(Recorded data)
<<<<
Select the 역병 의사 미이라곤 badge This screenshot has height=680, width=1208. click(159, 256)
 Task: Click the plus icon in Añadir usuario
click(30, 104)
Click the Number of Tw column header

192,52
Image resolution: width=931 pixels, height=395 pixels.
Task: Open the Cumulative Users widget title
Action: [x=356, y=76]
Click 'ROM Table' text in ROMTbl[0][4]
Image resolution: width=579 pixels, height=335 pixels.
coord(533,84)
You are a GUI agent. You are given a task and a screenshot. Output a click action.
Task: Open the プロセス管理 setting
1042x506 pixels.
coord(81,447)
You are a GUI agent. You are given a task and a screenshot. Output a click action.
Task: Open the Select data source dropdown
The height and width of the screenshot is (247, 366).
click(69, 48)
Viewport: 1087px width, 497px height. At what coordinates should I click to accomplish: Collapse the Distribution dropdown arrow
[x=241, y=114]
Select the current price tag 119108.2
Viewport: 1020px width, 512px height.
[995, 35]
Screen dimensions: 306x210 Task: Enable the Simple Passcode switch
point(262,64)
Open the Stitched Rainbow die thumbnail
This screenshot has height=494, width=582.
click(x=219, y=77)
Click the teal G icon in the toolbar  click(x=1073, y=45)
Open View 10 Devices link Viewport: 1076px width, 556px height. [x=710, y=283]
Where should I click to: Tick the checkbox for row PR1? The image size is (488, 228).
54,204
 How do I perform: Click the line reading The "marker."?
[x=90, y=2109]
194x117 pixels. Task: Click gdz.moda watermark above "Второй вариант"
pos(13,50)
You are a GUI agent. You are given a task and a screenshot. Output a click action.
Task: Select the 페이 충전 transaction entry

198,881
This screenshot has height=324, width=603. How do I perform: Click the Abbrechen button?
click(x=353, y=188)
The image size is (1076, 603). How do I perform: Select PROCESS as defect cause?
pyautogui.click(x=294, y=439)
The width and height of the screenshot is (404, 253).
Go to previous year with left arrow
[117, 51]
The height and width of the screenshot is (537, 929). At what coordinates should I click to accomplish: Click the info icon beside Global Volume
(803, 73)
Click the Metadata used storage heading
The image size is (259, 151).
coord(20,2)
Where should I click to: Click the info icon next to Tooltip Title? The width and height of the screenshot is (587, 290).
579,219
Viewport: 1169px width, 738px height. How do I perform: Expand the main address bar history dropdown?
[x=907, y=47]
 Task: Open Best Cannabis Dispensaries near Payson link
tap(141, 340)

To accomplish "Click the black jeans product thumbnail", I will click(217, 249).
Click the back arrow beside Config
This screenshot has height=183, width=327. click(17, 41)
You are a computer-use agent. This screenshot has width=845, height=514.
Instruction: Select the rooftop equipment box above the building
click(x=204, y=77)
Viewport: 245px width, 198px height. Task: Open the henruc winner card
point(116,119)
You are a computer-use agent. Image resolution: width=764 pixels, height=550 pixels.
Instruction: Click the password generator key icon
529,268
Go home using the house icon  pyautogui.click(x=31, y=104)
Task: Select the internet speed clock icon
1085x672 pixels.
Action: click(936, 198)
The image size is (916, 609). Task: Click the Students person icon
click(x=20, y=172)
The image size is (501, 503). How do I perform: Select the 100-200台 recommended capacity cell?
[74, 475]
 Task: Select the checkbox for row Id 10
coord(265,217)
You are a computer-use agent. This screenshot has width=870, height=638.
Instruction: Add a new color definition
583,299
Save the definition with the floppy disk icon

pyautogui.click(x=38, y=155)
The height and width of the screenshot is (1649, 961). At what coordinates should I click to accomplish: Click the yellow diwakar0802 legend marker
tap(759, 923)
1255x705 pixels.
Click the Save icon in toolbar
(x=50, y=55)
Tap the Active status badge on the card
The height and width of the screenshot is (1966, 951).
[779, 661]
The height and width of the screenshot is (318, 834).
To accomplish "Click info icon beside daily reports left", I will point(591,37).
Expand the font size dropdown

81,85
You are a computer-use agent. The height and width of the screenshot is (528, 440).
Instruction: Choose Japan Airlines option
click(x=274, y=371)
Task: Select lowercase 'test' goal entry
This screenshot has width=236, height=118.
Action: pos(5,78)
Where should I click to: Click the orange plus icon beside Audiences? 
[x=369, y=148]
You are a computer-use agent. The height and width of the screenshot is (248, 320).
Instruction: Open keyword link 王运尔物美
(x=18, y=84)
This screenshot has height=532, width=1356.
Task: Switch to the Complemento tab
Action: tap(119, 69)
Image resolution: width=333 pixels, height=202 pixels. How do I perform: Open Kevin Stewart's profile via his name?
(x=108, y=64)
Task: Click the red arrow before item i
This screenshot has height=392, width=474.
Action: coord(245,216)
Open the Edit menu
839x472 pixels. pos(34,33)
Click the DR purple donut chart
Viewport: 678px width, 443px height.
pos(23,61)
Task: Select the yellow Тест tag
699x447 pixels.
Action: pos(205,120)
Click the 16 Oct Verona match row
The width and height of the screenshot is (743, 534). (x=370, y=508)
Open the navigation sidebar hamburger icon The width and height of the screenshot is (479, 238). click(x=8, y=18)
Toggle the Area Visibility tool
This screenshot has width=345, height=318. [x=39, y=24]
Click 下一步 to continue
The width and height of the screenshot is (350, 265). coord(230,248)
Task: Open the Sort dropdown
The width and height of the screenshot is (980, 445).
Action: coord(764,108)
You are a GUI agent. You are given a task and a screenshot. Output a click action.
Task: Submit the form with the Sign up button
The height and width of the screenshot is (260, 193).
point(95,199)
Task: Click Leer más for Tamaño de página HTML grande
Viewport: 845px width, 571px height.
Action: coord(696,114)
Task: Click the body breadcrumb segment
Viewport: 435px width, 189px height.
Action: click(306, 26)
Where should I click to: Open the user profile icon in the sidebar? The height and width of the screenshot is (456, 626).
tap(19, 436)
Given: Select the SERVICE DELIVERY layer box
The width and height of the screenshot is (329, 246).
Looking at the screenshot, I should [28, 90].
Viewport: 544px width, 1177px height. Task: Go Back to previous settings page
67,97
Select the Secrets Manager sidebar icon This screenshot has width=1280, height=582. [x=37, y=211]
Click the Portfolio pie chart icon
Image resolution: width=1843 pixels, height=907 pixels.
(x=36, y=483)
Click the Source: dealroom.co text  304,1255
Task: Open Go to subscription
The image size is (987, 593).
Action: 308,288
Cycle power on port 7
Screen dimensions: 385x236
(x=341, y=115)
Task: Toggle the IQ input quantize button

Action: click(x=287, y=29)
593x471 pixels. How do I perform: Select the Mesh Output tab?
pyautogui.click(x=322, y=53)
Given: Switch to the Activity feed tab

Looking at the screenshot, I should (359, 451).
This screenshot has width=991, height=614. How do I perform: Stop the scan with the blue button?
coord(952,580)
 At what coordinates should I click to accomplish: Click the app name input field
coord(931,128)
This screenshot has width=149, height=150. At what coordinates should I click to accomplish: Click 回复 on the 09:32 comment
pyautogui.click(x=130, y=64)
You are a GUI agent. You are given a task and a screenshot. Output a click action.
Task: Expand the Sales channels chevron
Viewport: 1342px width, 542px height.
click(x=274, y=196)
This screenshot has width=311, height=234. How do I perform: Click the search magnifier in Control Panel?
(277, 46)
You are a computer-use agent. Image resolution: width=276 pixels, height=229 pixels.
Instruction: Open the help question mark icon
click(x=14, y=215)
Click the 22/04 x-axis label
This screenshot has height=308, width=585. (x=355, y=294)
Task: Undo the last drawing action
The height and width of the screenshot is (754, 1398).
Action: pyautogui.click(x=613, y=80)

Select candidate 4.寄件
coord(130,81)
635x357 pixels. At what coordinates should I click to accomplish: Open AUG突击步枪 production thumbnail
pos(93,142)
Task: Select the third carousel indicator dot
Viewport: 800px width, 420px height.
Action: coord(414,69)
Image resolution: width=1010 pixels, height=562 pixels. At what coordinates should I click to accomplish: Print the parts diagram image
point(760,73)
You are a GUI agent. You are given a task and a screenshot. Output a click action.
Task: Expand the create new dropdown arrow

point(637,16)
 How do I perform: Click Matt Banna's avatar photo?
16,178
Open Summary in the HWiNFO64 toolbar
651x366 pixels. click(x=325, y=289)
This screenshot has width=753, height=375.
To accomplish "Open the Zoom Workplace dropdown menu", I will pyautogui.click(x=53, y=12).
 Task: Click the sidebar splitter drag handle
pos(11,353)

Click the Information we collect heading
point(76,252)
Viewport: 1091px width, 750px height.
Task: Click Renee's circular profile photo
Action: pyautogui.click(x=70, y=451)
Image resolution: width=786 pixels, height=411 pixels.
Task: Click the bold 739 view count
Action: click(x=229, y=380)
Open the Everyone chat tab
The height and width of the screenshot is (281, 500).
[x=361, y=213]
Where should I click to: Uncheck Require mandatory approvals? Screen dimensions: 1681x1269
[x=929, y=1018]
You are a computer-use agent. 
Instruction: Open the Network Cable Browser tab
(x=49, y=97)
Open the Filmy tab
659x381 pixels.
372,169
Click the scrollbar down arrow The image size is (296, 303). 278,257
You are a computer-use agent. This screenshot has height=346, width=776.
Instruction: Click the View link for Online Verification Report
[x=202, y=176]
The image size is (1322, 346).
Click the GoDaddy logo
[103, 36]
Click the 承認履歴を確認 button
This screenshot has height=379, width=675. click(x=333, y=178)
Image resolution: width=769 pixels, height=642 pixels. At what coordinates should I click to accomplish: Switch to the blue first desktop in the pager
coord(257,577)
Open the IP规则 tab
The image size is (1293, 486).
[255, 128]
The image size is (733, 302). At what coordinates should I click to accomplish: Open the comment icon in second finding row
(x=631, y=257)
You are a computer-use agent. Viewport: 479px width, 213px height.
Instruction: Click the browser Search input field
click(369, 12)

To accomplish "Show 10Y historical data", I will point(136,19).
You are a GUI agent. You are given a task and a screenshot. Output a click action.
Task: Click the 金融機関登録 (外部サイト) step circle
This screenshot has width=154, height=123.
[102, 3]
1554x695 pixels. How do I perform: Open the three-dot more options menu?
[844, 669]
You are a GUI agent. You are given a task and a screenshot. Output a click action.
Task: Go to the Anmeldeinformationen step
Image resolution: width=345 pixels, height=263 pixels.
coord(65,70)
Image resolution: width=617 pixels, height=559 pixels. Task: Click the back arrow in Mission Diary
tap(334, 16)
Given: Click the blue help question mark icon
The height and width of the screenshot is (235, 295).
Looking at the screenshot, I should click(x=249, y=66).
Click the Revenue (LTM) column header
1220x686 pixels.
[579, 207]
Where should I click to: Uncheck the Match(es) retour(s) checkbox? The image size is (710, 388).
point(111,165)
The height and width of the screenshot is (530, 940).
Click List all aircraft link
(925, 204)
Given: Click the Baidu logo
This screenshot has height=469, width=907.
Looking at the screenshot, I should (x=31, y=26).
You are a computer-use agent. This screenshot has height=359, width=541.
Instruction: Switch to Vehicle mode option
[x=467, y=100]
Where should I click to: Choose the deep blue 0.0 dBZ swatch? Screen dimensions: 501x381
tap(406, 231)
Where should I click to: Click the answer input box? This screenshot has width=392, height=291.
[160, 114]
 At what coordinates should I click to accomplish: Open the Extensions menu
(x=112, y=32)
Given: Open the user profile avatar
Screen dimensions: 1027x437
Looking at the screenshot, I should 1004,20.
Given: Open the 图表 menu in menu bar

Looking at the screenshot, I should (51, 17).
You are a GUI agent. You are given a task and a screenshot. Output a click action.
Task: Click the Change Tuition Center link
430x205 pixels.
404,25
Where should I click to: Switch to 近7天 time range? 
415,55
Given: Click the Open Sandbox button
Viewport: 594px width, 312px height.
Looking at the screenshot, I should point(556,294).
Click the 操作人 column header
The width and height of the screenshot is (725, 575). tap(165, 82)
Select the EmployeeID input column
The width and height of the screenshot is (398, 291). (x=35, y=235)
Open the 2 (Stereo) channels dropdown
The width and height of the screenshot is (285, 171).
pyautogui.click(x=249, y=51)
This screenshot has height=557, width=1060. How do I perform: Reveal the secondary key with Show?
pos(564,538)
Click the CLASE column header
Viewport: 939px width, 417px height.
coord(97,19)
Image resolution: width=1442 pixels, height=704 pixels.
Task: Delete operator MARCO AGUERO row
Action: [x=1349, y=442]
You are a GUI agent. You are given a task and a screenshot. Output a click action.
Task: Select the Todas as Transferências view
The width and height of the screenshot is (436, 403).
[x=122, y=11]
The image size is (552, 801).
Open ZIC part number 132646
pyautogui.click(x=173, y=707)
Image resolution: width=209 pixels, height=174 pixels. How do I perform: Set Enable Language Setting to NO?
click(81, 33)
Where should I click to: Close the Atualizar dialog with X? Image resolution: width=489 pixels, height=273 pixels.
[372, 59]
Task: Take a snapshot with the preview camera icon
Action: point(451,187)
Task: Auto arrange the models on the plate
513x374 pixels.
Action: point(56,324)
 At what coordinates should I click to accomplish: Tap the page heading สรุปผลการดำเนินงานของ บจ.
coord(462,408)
>>>>
» **Action item**
Tally, across the records, each line that contains the word "will", and answer with nothing except the count.

» **Written answer**
4